By Gerhard Spörl
Defense Minister Karl Theodor zu Guttenberg and Foreign Minister Guido Westerwelle: When the former government under Chancellor Gerhard Schröder and Foreign Minister Joschka Fischer went to war against the Serbs a decade ago, they sought to justify their decision by looking to history. Kosovo, they worried, could become a modern-day Auschwitz -- the comparison seems more absurd today than it did then.
The current government has chosen the other extreme when talking about the "war-like conditions" in Afghanistan. They have preferred understatement, indecision, silence and confusion. Guttenberg, head of the Defense Ministry for just three months, has been more open about the true nature of the German engagement in Afghanistan than his predecessor. But he has still shied away from absolute transparency.
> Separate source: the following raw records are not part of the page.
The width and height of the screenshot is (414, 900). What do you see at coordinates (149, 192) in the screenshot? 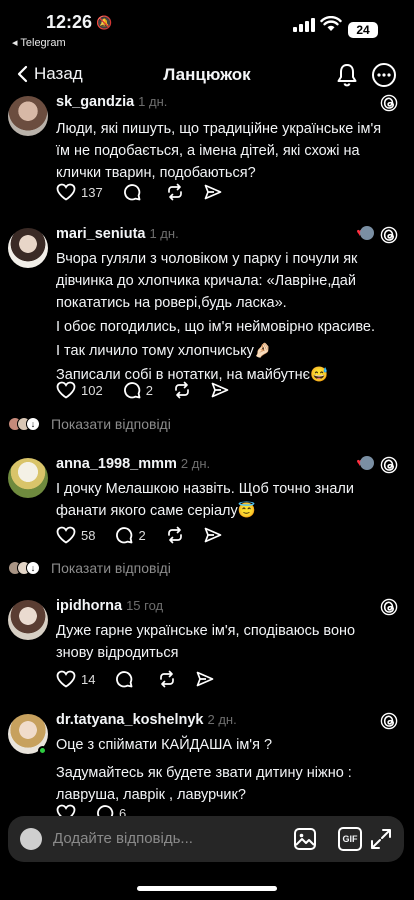
I see `comment-actions: 137` at bounding box center [149, 192].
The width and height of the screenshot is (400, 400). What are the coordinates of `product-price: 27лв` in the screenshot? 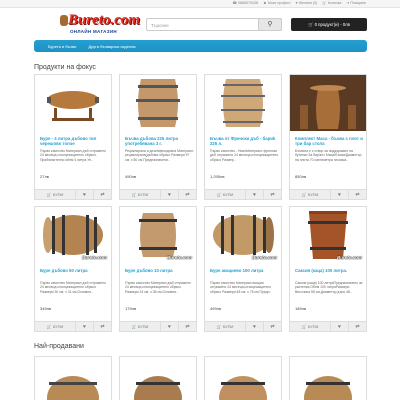 It's located at (44, 176).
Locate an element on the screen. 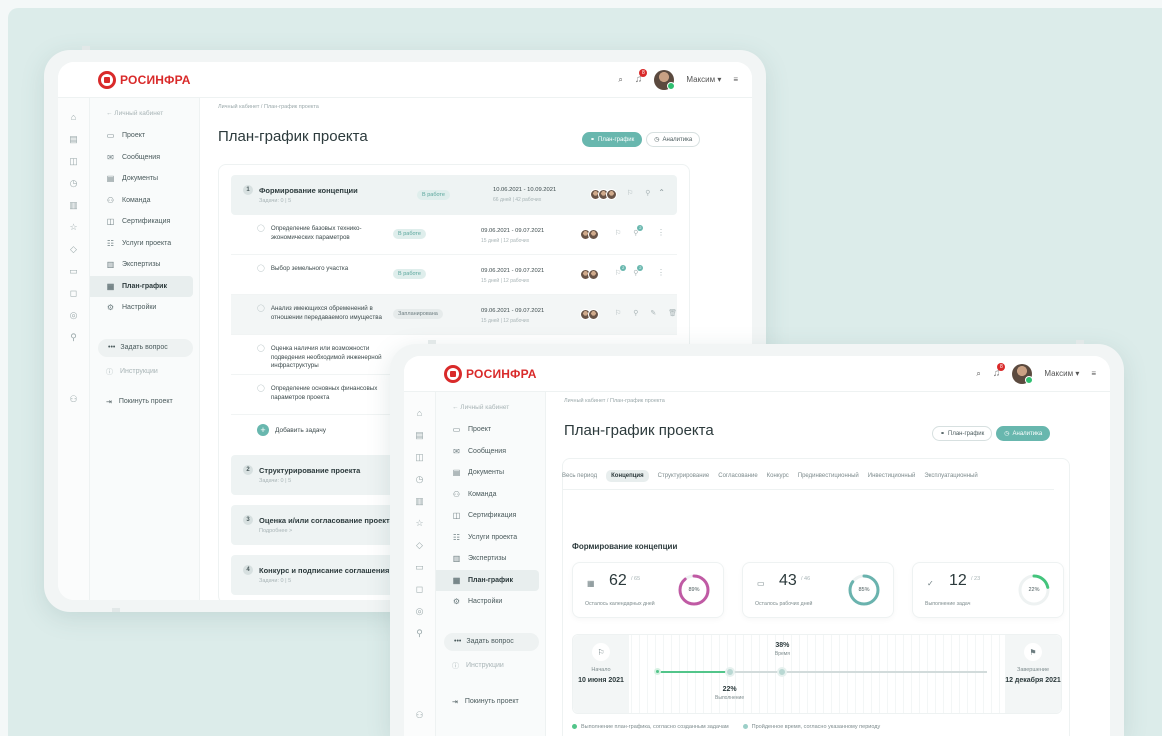 This screenshot has width=1162, height=736. tab-phase: Согласование is located at coordinates (738, 476).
Recently, as part of Germany's ongoing adjustment of its Afghanistan strategy, he called for German soldiers to show a greater presence in the villages and on the streets of northern Afghanistan, where they are based. Such a strategy clearly involves greater danger for German troops, and one would have thought that Guttenberg might have said something to that effect. But he chose not to.
Foreign Minister Westerwelle, for his part, has developed a fondness for fairy tales. When he speaks of the new fund designed to moderate Taliban away from extremism, it sounds as though he is talking about programs to reform neo-Nazis and turn them state's evidence. On Thursday, Germany will pledge 50 million ($70.36 million) to the program.
German soldiers have been stationed in Afghanistan for more than eight years. Not once, however, has a German general come up with a strategy proposal that was deemed worthy of debate by the cabinet. Berlin doesn't even have a body charged with developing political and military strategies. Instead, Germany just waits for the Americans to act before falling into line. It's a rather weak legacy for a mid-sized power like Germany.
Former German Chancellor Helmut Schmidt: He has often said that Germany has no interests in either Kosovo or Afghanistan. His reasoning has to do with Germany's 20th century history and his resulting conviction that Berlin should tread lightly on the world stage. But, now that we're there, the Social Democratic statesman argues that we should stay -- out of loyalty to the NATO alliance. His party, no doubt, was hoping for a different verdict, but for Schmidt, the country comes before the party.
On to London : One can view the Thursday conference in London in two ways. The first: America has decided what to do and now it is up to the rest of the world to follow. Such a viewpoint would make the London conference superfluous. The other way of looking at it: The West is attempting to create a collective approach to Afghanistan and Pakistan. And that certainly justifies a conference.